That is a good laptop.


>
>> What is the make and model of the disk drive?
>
> Samsung 870 EVO 1TB SATA (since January 2022)


That is a good SSD.


>
>> When and where do you see the above error messages?
>
> It seems that this occurs when bad sectors are read, either when some
> files (using these bad sectors) are read or when I use the badblocks
> utility (until now, I've used it only with the read test, i.e. with
> no options). The messages appear in the journalctl output.


Okay.


>
>>> and after these errors, the kernel remount the root partition as
>>> read-only.
>>
>> That sounds like a reasonable boot loader response to an OS drive error
>> during boot.
>
> There are no errors during boot. Only when I read the affected files
> or use badblocks, but only after some given number of errors.


Oops -- I misread "remount" as "mount".


>>> Due to these errors, some files are unreadable.
>>>
>>> badblocks says that there are 25252 bad blocks.

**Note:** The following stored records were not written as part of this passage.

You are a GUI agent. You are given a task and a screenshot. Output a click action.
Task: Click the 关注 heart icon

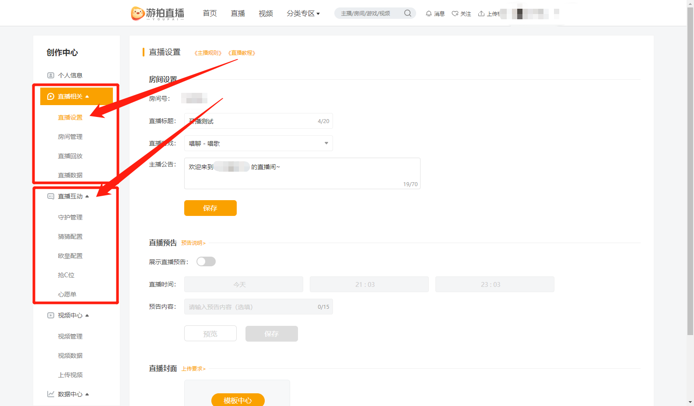(x=455, y=14)
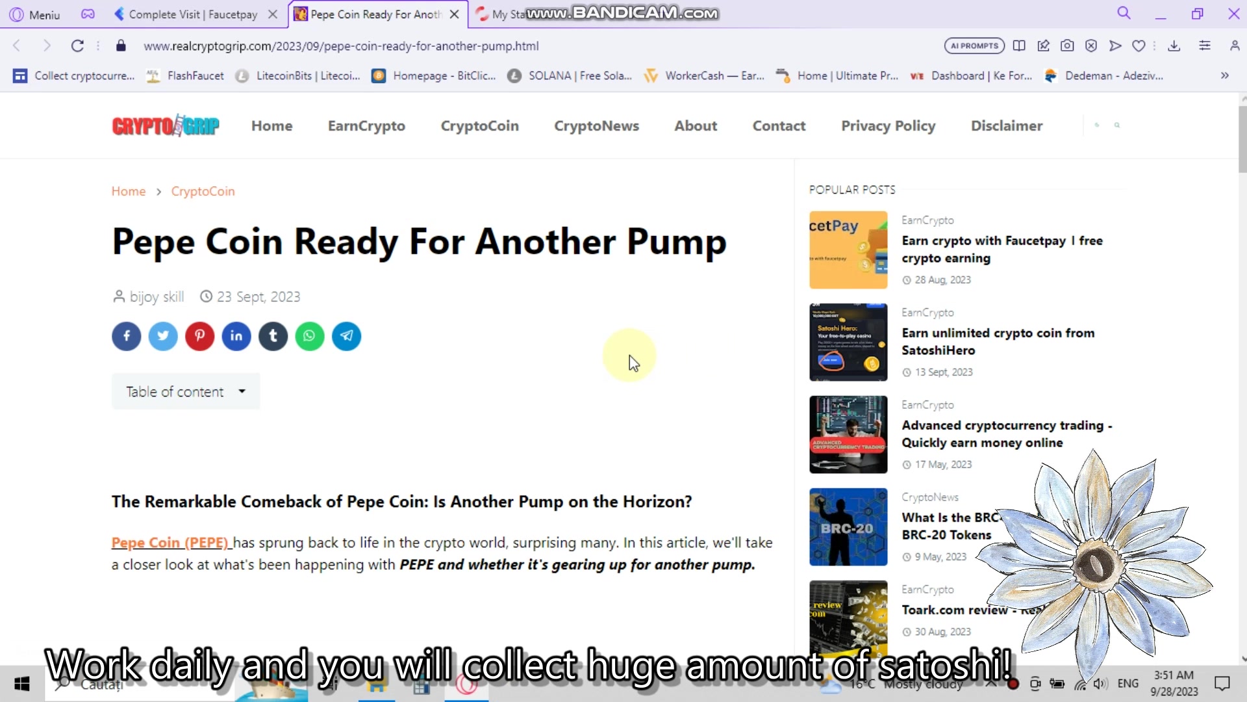Viewport: 1247px width, 702px height.
Task: Add page to bookmarks heart icon
Action: 1139,46
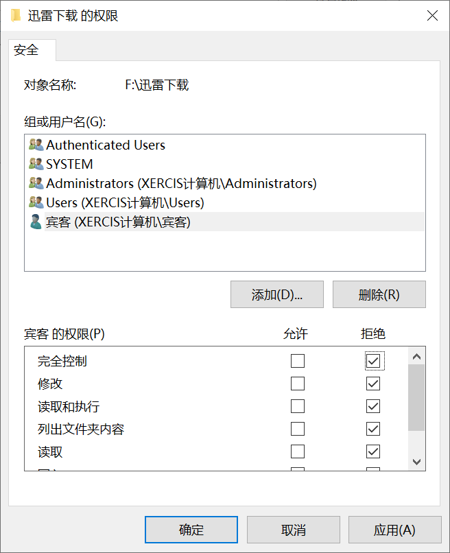The height and width of the screenshot is (553, 450).
Task: Check 允许 for 读取
Action: click(x=298, y=451)
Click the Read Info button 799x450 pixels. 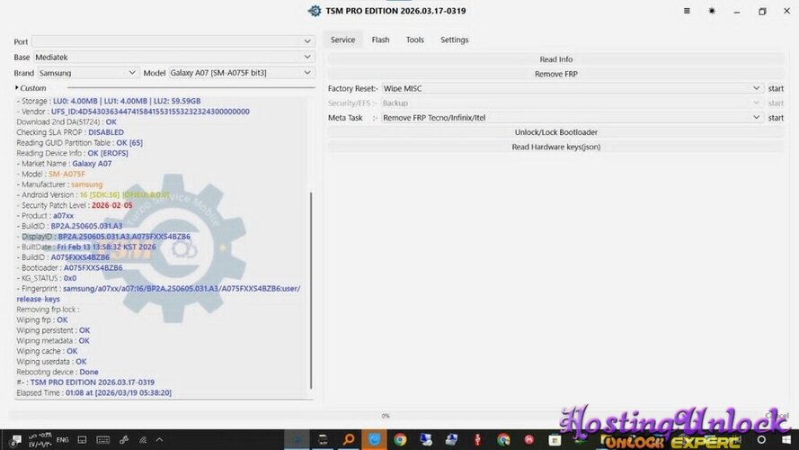pos(555,59)
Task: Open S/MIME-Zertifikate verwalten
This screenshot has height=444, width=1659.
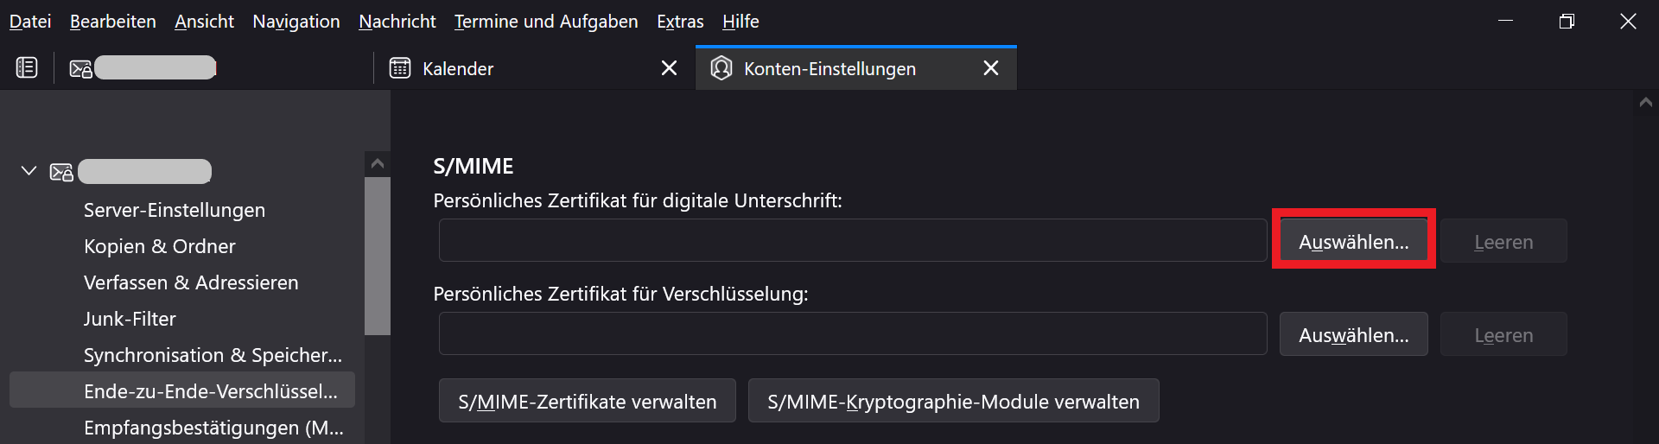Action: (587, 402)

That number is large enough to make me worry.


>>>
>>> I'm using ddrescue before doing anything else (mainly in case things
>>> would go worse), but I would essentially be interested in knowing
>>> which files are affected.
>>
>> Was the computer working correctly in the past?
>
> Yes, except a few days before the first disk errors on 6 December 2022:
> I got crashes from time to time (which never happened before). About
> 2 hours before the first errors, I upgraded the kernel and the NVIDIA
> drivers from 390.154 to 390.157. In the changelog of 390.157-1:
>
> nvidia-graphics-drivers-legacy-390xx (390.157-1) unstable; urgency=medium
>
> * New upstream legacy branch release 390.157 (2022-11-22).
> * Fixed CVE-2022-34670, CVE-2022-34674, CVE-2022-34675, CVE-2022-34677,
> CVE-2022-34680, CVE-2022-42257, CVE-2022-42258, CVE-2022-42259.
> https://nvidia.custhelp.com/app/answers/detail/a_id/5415
> (Closes: #1025281)
> * Improved compatibility with recent Linux kernels.
>
> [ Andreas Beckmann ]
> * Refresh patches.
> * Rename the internally used ARCH variable which might clash on externally
> set values.
> * Use substitutions for ${nvidia-kernel} and friends (510.108.03-1).
> * Try to compile a kernel module at package build time (510.108.03-1).
>
> -- Andreas Beckmann <an...@debian.org> Sat, 03 Dec 2022 22:17:01 +0100
>
> I'm wondering whether the crashes were due to the compatibility
> with the kernel (which was the latest Debian/unstable one).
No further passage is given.